FOURTH: We ask that the cost of war fighting be compared with the costs of doing things to alleviate conditions in the Third World and doing things in the developed world to reduce our gross consumption of resources — that people try to find their way back to sanity. How can it be smarter to fight and fight and re-equip fighting forces, while holding it to be too hard, too risky, too wasteful to resolve the problems of Third World debt and industrial world resource consumption. Why do we point to the risk of waste in generous policies, while being extravagantly wasteful in military matters?

FIFTH: We do no deny that there are evil men in terrorist movements, but we ask for understanding that the so-called War on Terrorism will increase the number of terrorists and increase their vividly imaginative ways of stirring us up.

SIXTH: In the present climate, the Moslem community has been under attack. If you do not have Moslem neighbours at whom to smile, I commend to you that you seek opportunity to do something practical. When I go to Sydney, I like to visit Lakemba, just to be a smiling face and to do ordinary things like shop and bring custom and fair dealing to this community. The coffee, the food, the ice creams are well worth the visit. Take an interest. Browse the bookshops...

We are here because we reject racism and despise racial hatred. Often though, we are shy of taking steps to advance this abstract notion to practical affirmation. Let’s not be shy about extending a friendly hand.

FINALLY: We all know that we live in troubled times. It is not easy to see the way forward. It is easy to create fear of threats to security at all levels, to sell people insurance, to sell legal services, to sell home security, to sell a national security policy based on fear and suspicion. We are told a lie when we are told that if we do not accept this fear-based national security policy we are being isolationist. Nothing could be further from the truth. We believe that a national security policy can be based on a constructive international policy — policy not focussed on fighting but on building a more constructive world.

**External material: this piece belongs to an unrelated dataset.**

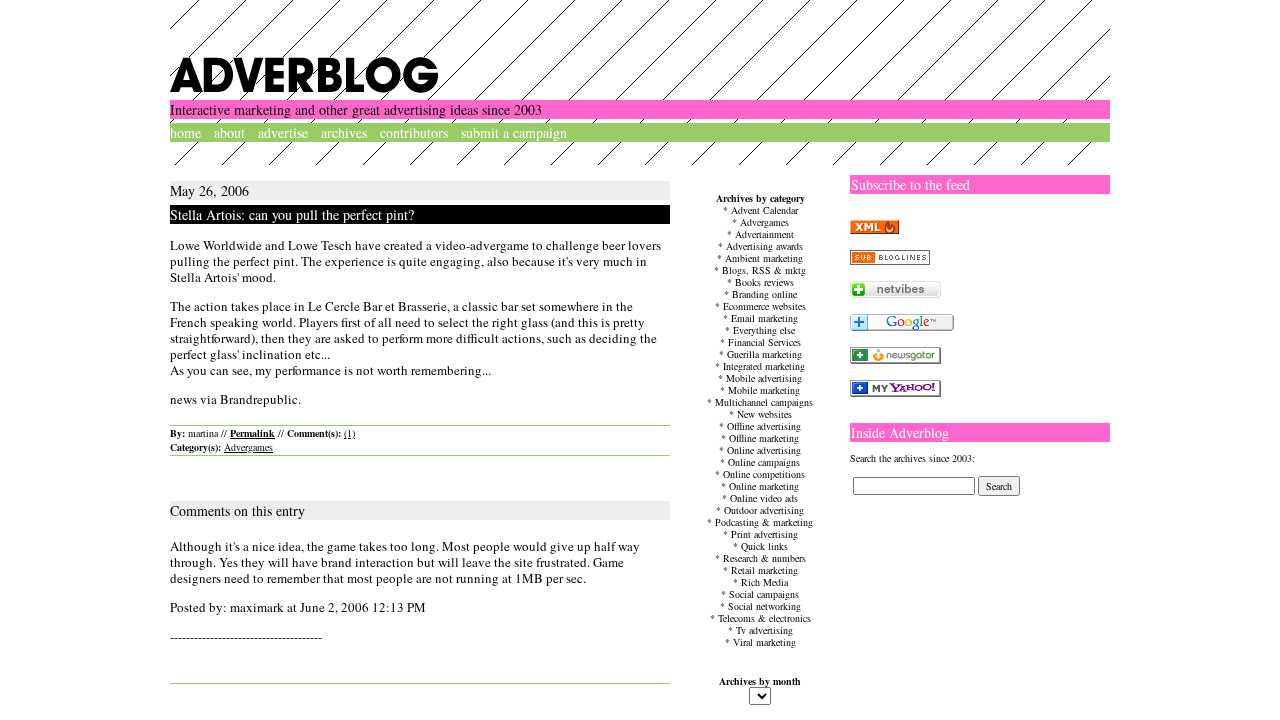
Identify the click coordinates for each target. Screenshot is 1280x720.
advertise (283, 132)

The irony of the demand for us to conform to the narrow fear-based international policy is that it reflects fear on the part of political leaders of thinking more openly about the world. They are indeed like the politicians and generals of WW1 who fed a generation into the mincer of war because they feared looking and listening, they feared thinking, they feared learning.

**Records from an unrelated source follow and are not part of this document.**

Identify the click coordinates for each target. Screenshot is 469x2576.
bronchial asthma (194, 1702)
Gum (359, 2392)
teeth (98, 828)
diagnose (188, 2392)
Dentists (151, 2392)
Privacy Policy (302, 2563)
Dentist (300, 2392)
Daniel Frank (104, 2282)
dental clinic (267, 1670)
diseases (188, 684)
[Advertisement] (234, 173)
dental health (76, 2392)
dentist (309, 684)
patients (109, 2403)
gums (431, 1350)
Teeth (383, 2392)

We are at a hinge point in world history now, a rare privilege. Now is a time and a chance for innovative policy, delivering at home as well as abroad a strengthening of democracy and community spirit, and perhaps even a return to trust in government. Without that, we will continue to fight each other. We are a rich and lucky country, we have no right to be mean spirited.

We came here today because we reject such narrow and negative thinking. Let’s leave here determined to widen the language of public debate and saying

—War is NOT inevitable.

—We CAN and WILL pursue policies of peace and international understanding.